* Problem description
Starting at the line where "The image size is (1072, 950)." occurs, reproduce each line through the end of the entries below exactly. Omit every picture.
▼
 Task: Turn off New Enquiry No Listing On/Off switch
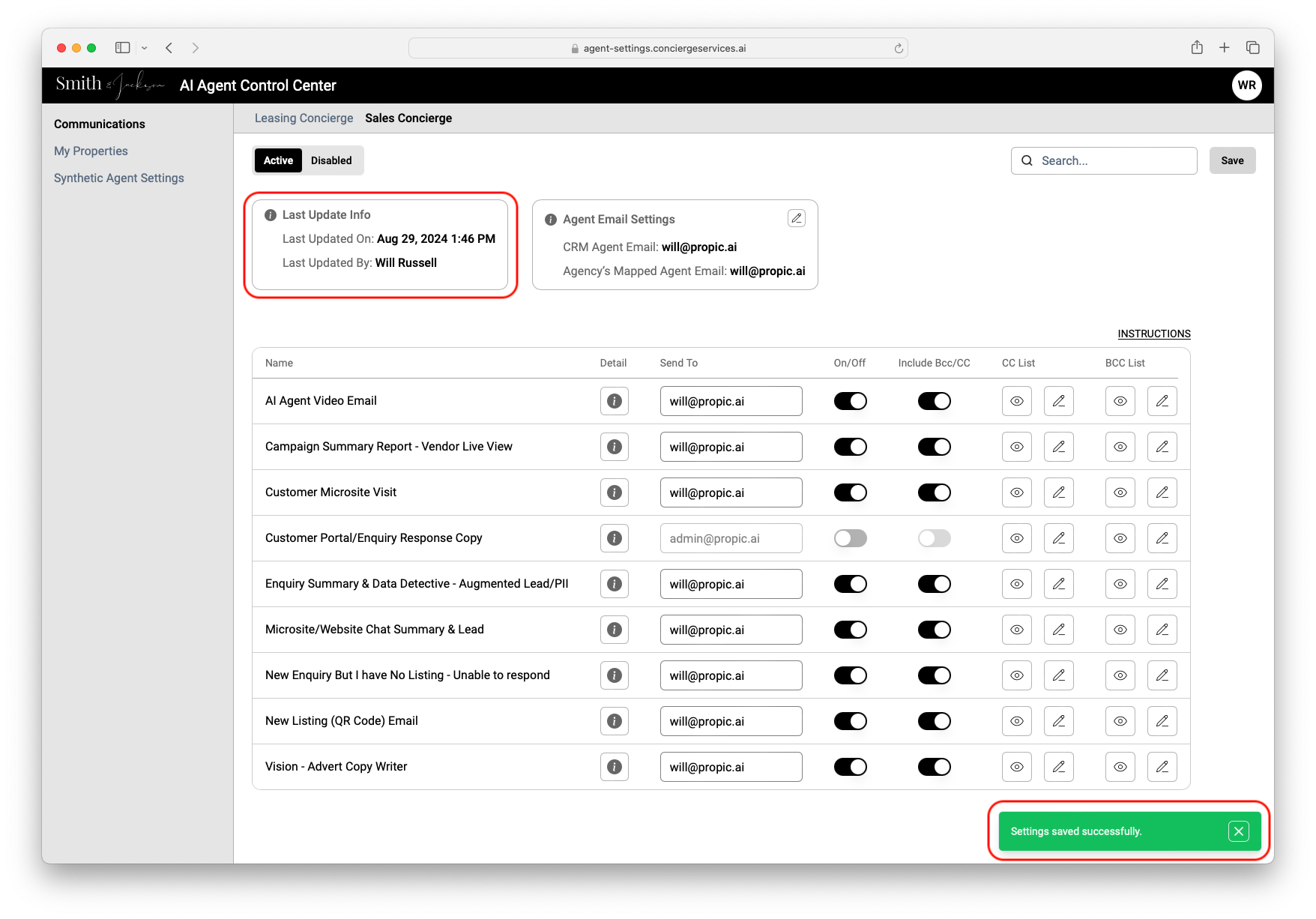(851, 675)
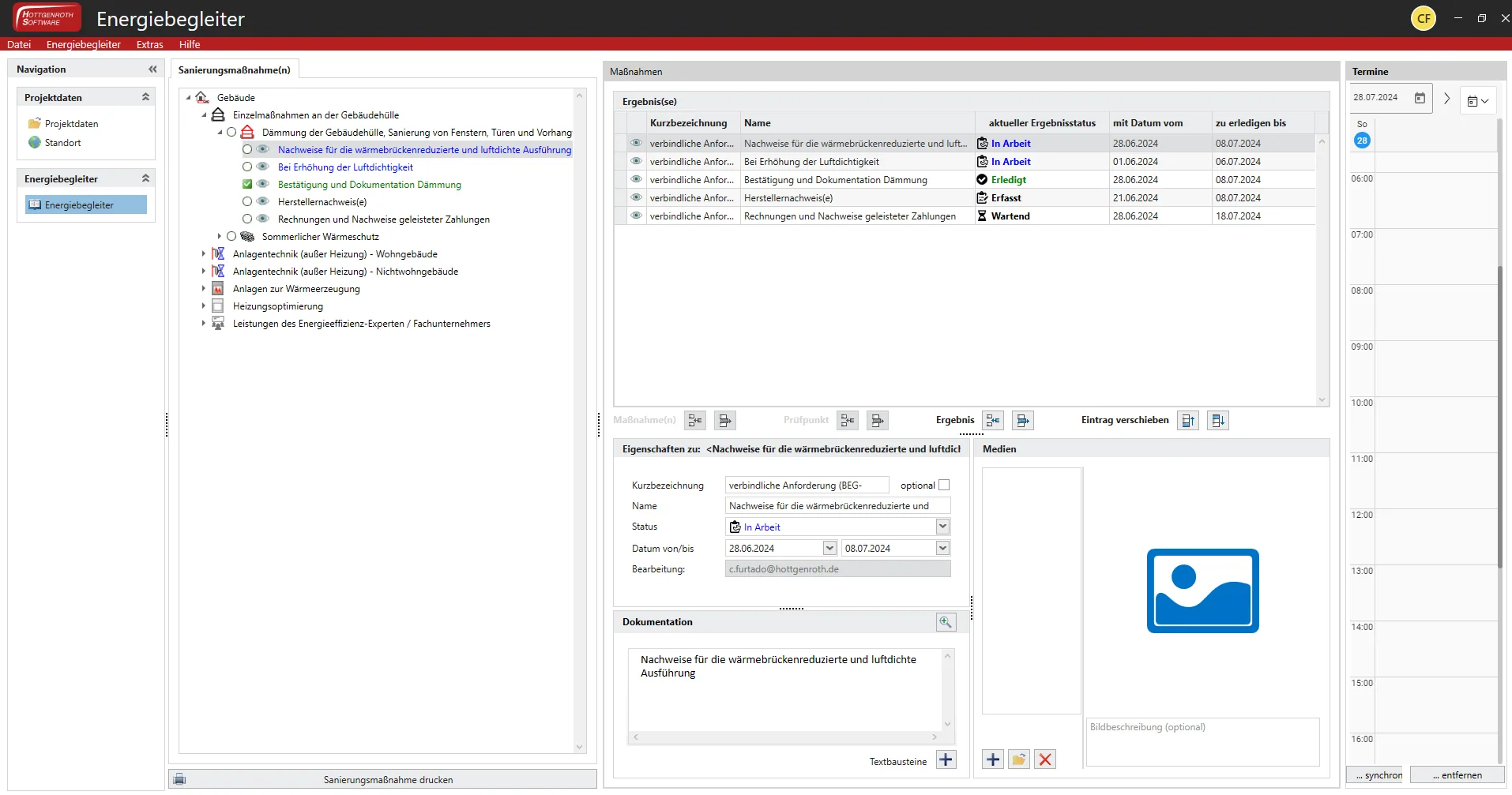Select radio button for Herstellernachweis(e)

[x=247, y=201]
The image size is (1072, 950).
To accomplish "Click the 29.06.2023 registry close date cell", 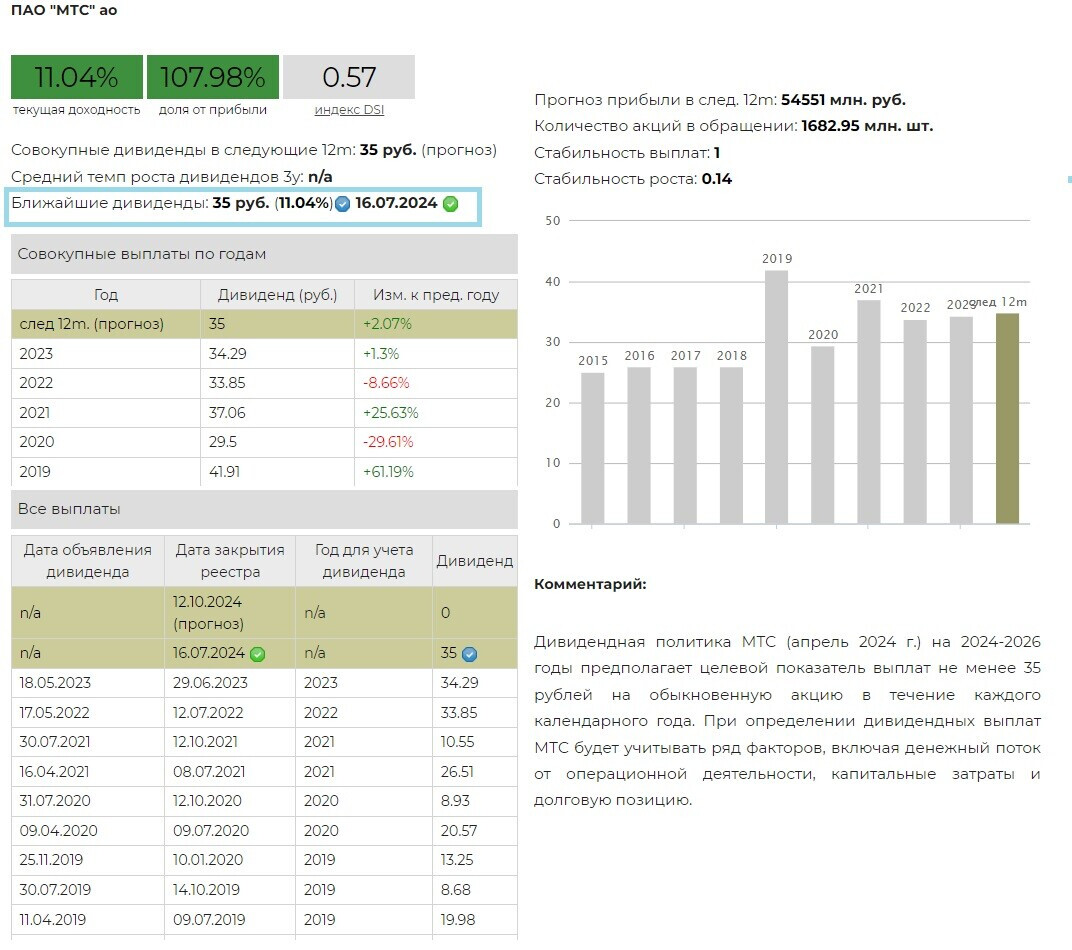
▲
* The answer
The image size is (1072, 950).
To accomplish "Click the 29.06.2023 registry close date cell", 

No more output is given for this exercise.